O deputado do PCP no Parlamento Europeu João Ferreira disse esta quinta-feira que o Baixo Mondego, afetado por cheias nos últimos dias, é o "exemplo acabado" da desarticulação da administração central que ali devia intervir para as prevenir.

"O Baixo Mondego é o exemplo acabado de como a desarticulação de entidades da administração central em setores estratégicos da agricultura e ambiente foi prejudicial para a economia", disse João Ferreira aos jornalistas, no final de uma visita àquela região dos concelhos de Coimbra, Soure e Montemor-o-Velho.

De acordo com a Lusa, o deputado considerou "essencial" a conclusão do aproveitamento hidroagrícola, nomeadamente as obras na margem esquerda nos vales do Arunca, Pranto e Ega, afluentes do Mondego, para servir a agricultura e permitir fazer face às subidas de caudais, evitando inundações em alguns casos, considerando que esta "é uma responsabilidade essencialmente nacional".

"É preciso fazer a programação da obra e afetar-lhe os investimentos necessários. A obra é possível e necessária, isto é evidente", frisou, lembrando que a intervenção "está há 40 anos por concluir em quase metade dos 13 mil hectares".

João Ferreira notou, no entanto, que os fenómenos de cheias no vale do Mondego "são recorrentes e vão voltar a acontecer", defendendo, para além da conclusão da obra, apoios aos produtores de hortícolas afetados e à reposição da produção, sobre os quais o PCP vai intervir no Parlamento Europeu.

O deputado disse ainda que no anterior quadro comunitário "havia 412 milhões de euros para regadio sem necessidade de cofinanciamento nacional e essa verba foi desaproveitada".
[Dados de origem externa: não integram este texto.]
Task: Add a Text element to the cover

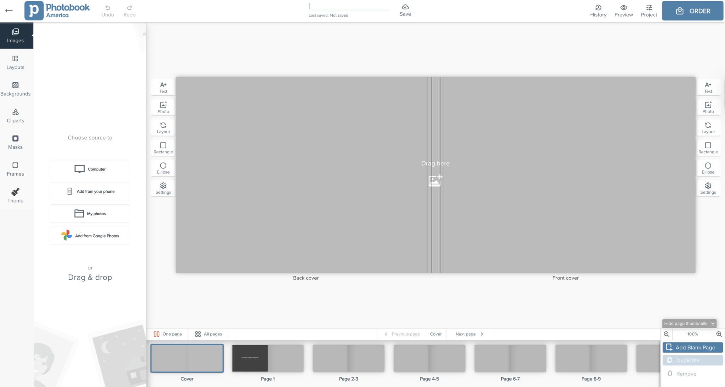Action: point(163,87)
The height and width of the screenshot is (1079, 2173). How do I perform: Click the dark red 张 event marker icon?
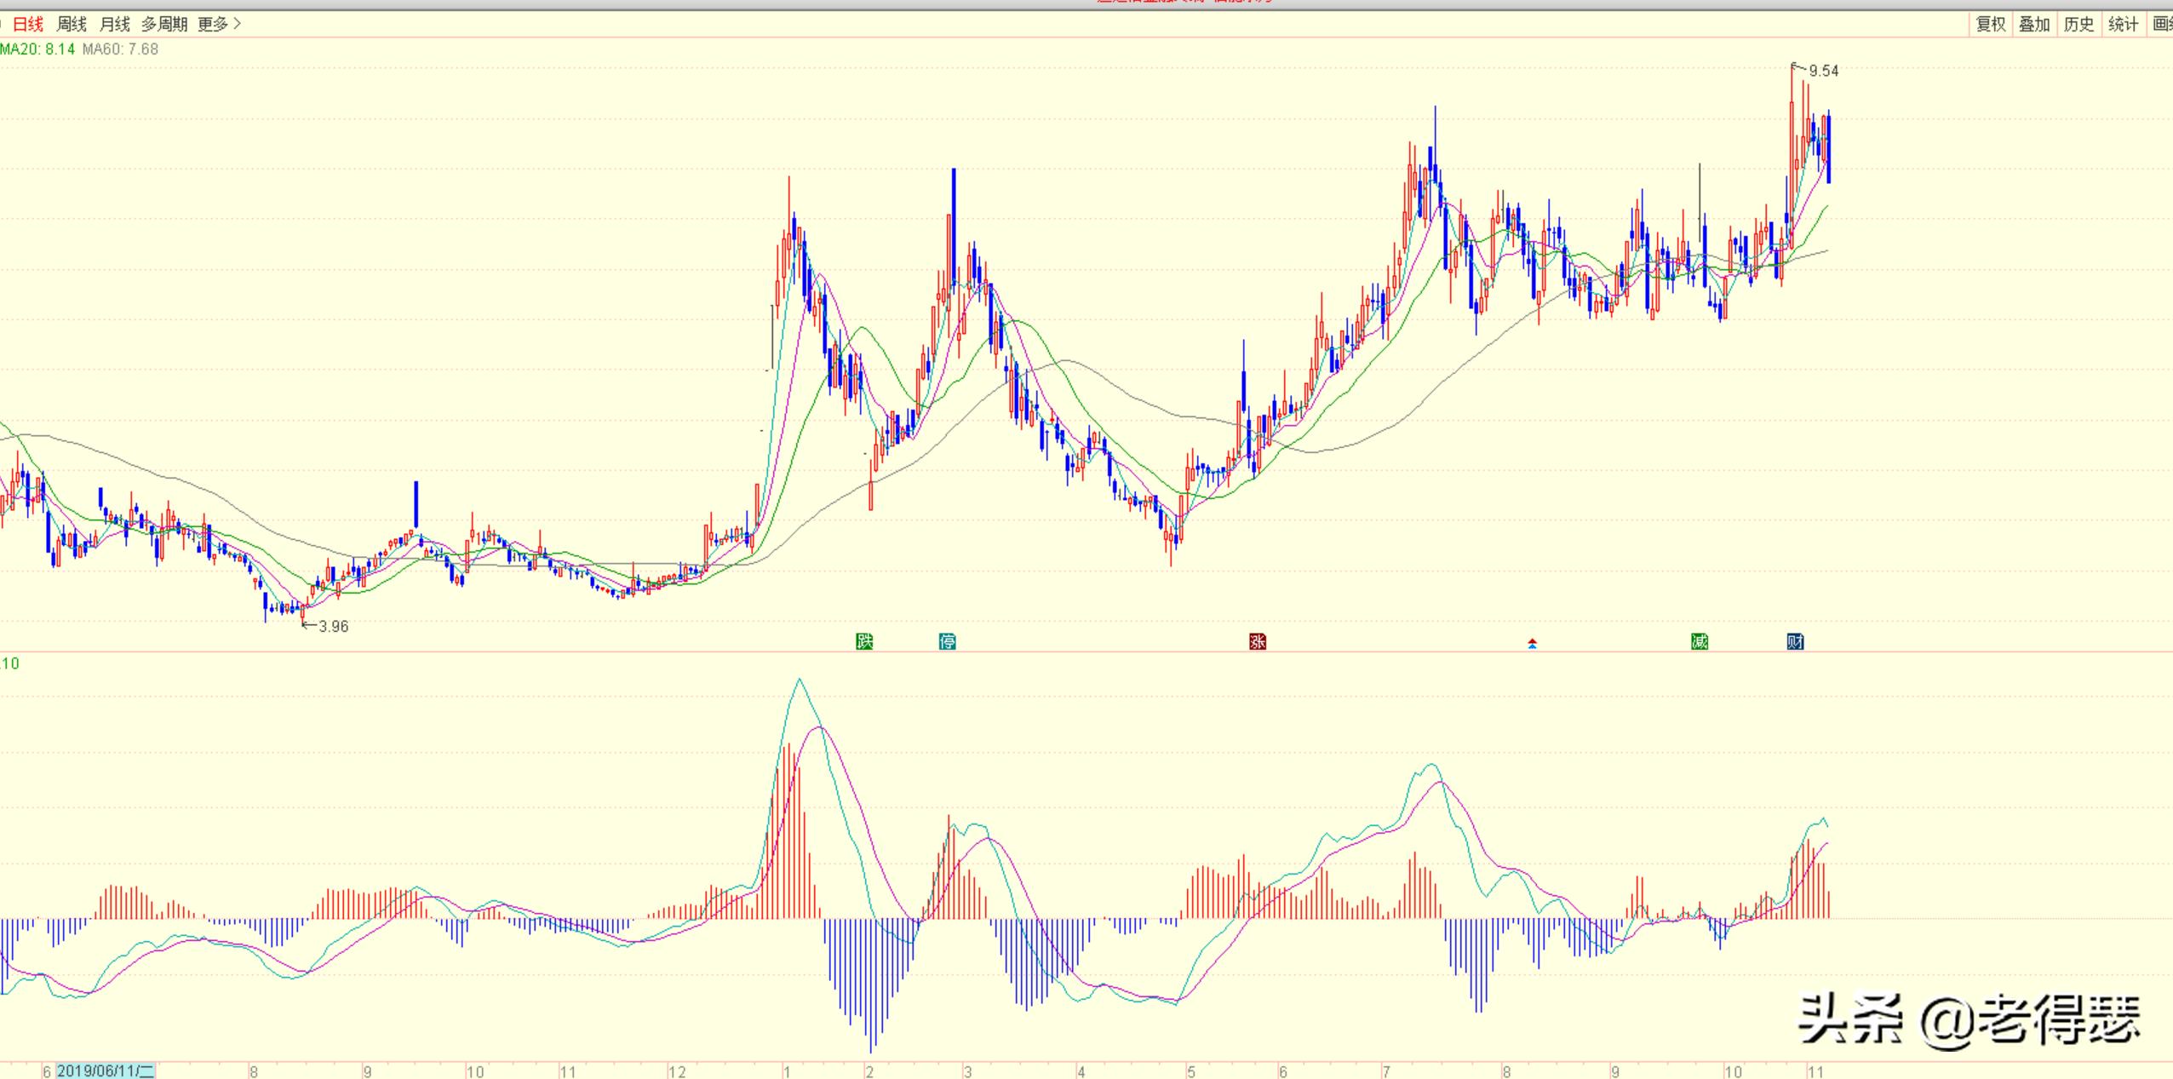click(1258, 641)
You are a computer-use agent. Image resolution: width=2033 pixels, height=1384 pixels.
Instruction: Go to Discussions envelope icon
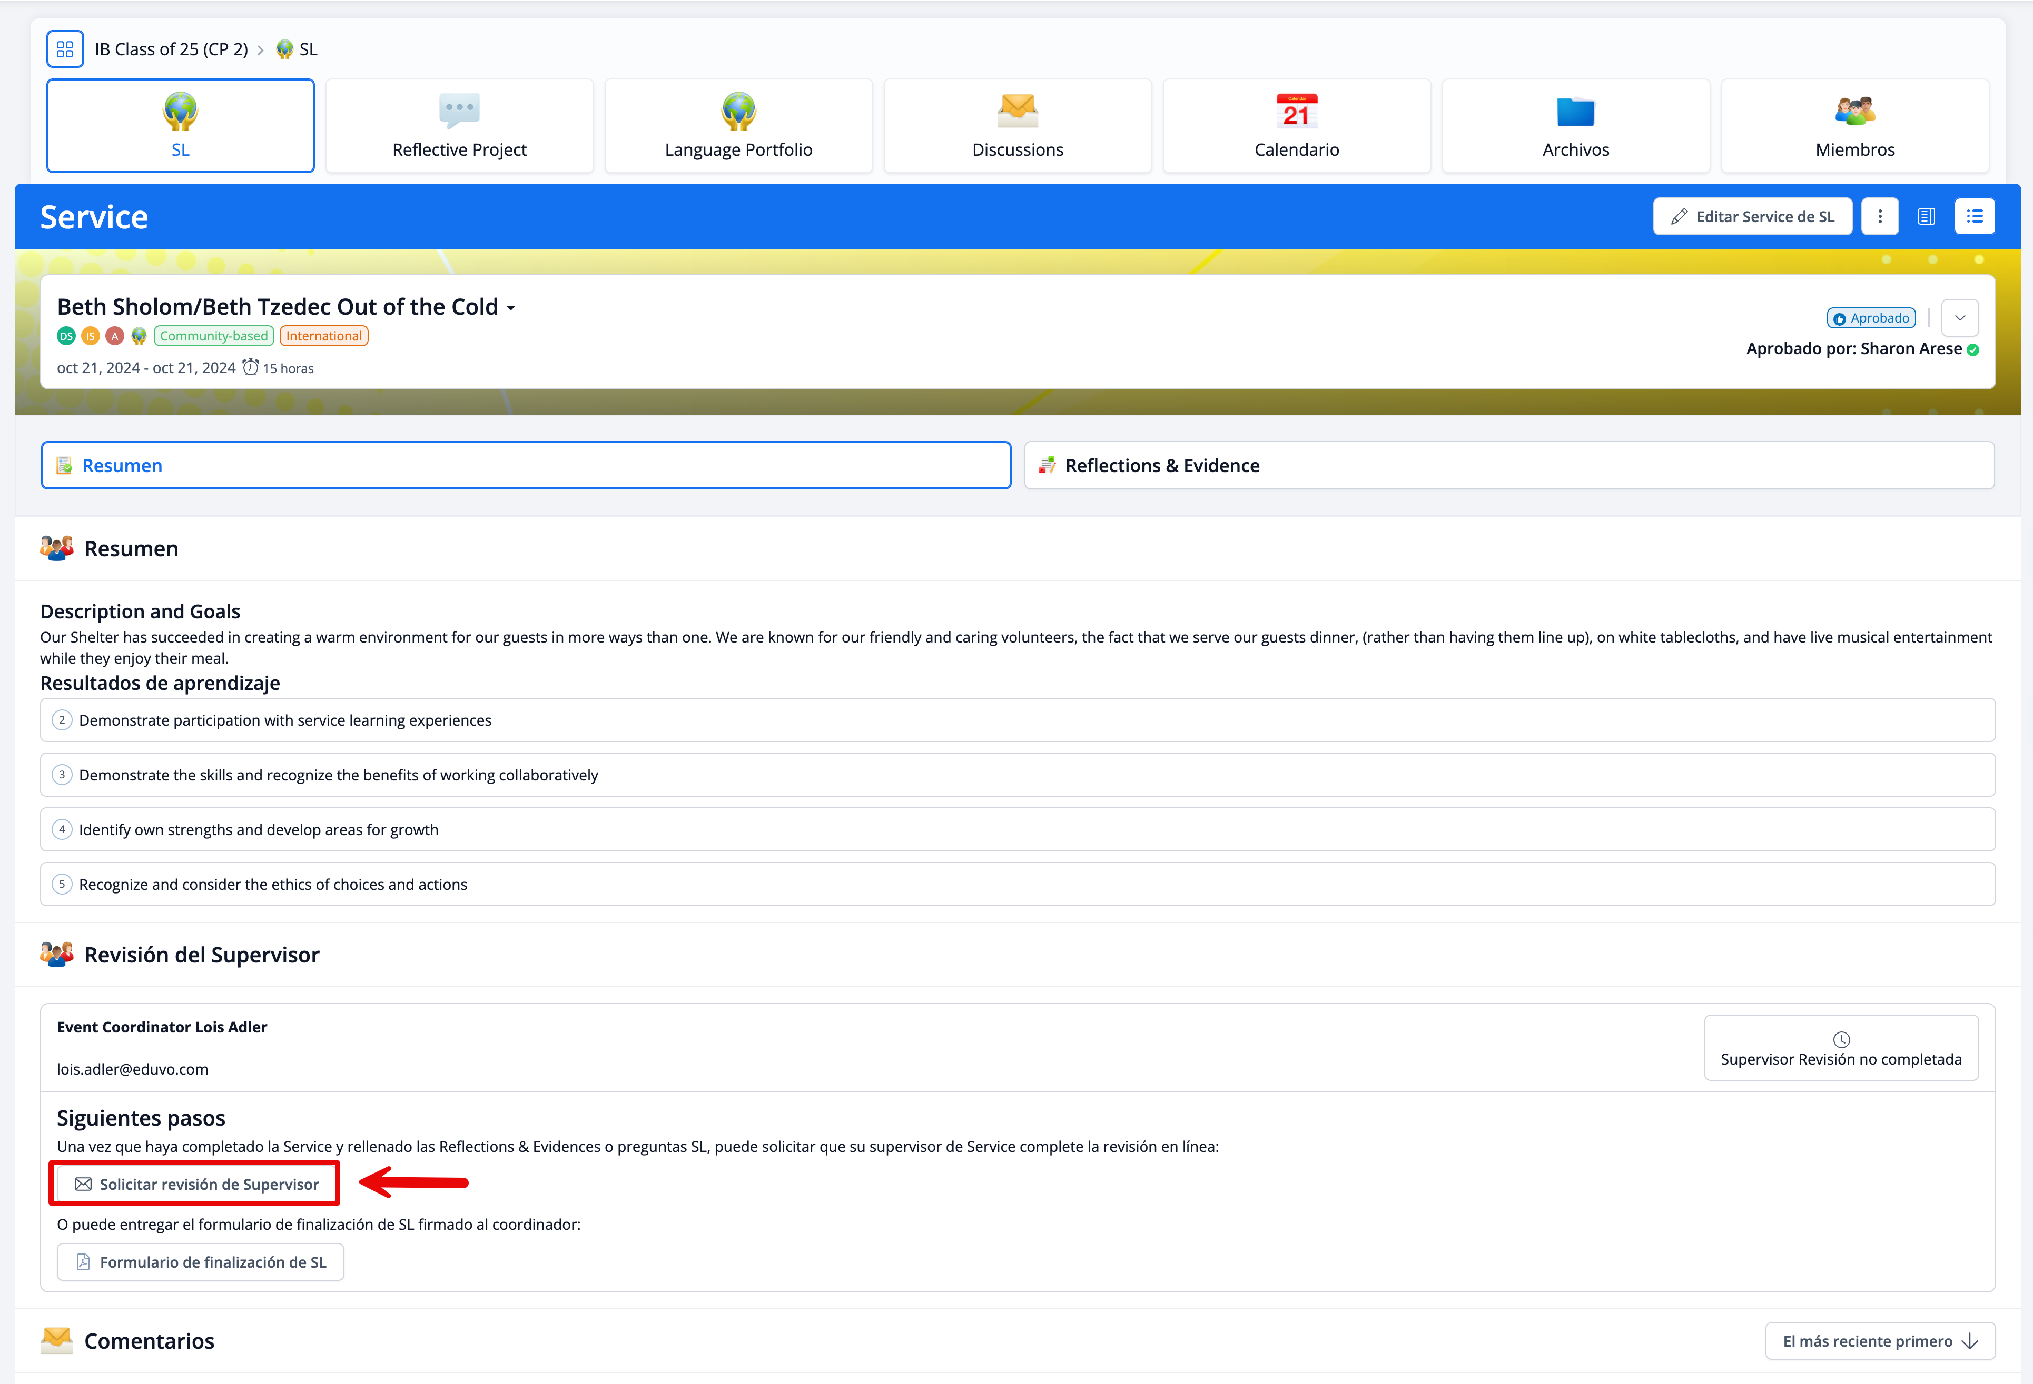[x=1017, y=110]
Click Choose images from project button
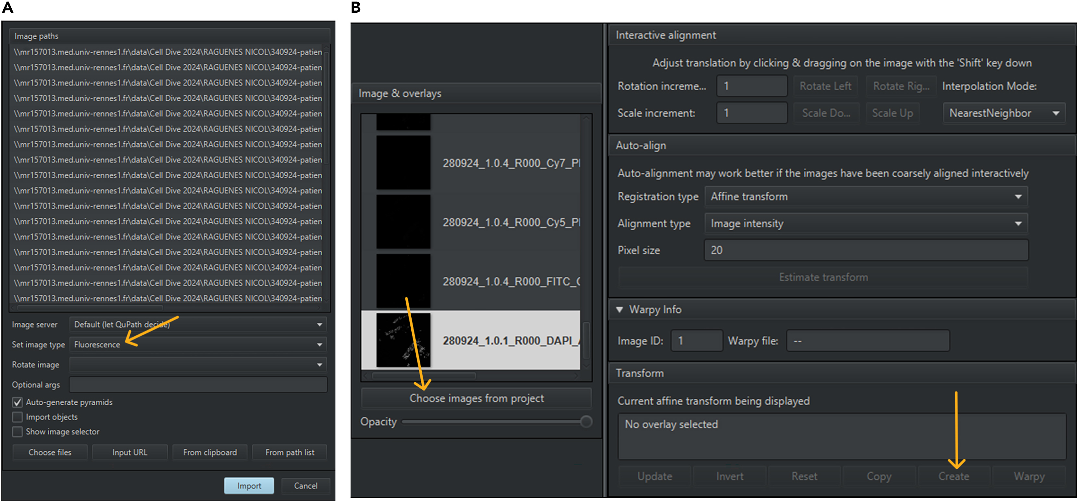This screenshot has height=502, width=1078. pyautogui.click(x=476, y=398)
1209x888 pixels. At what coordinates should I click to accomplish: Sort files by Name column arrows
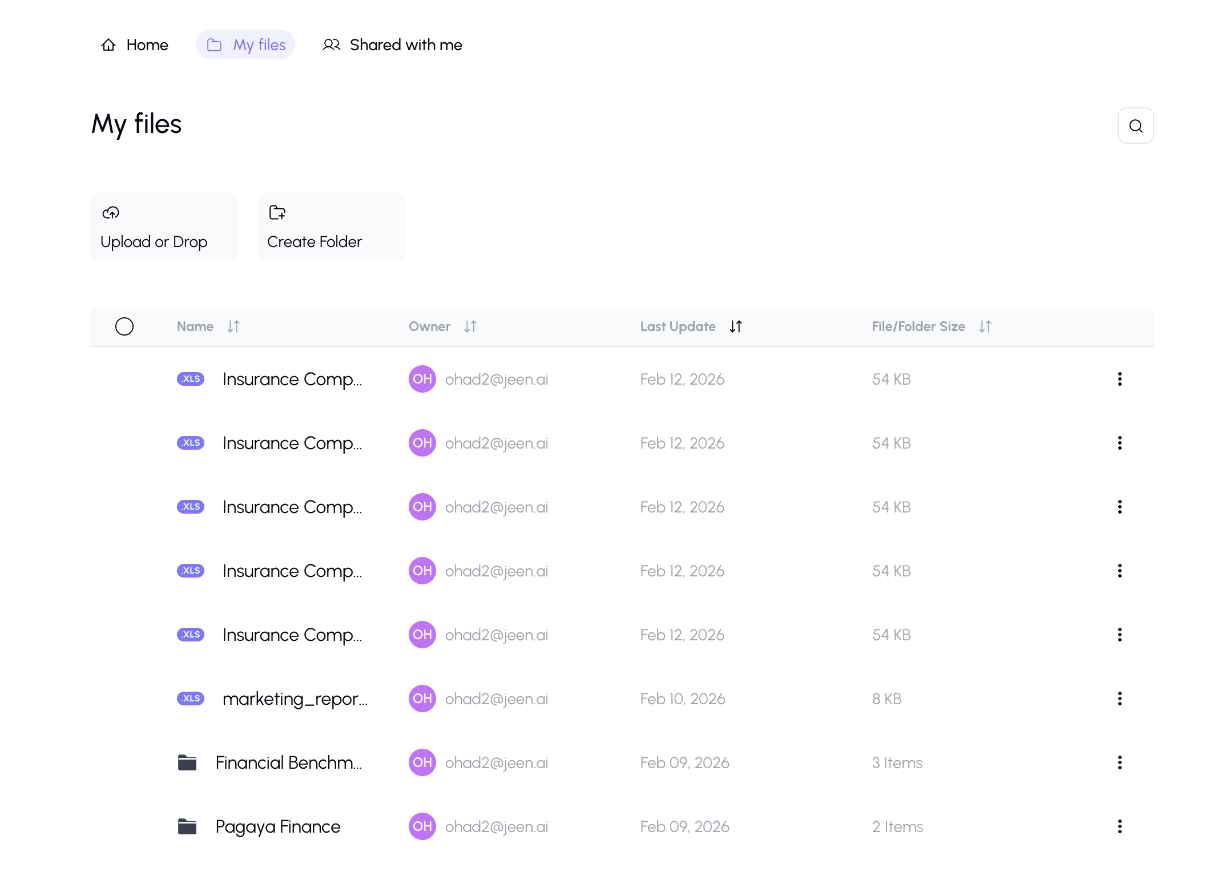(x=233, y=326)
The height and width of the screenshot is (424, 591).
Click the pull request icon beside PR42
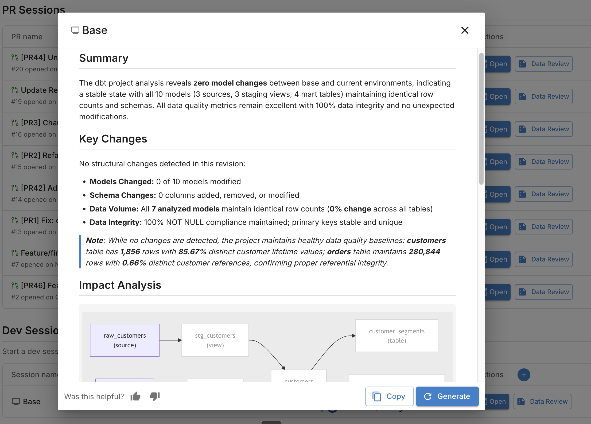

Outros apoios europeus, estes do Fundo de Coesão, dizem respeito a uma lista de sítios com risco de inundação e João Ferreira quer saber se o Baixo Mondego integra a lista de locais nacionais entregue pelo anterior governo (e em caso negativo, passar a constar) para que seja possível candidatar intervenções de manutenção do leito do rio e infraestruturas adjacentes a financiamento europeu.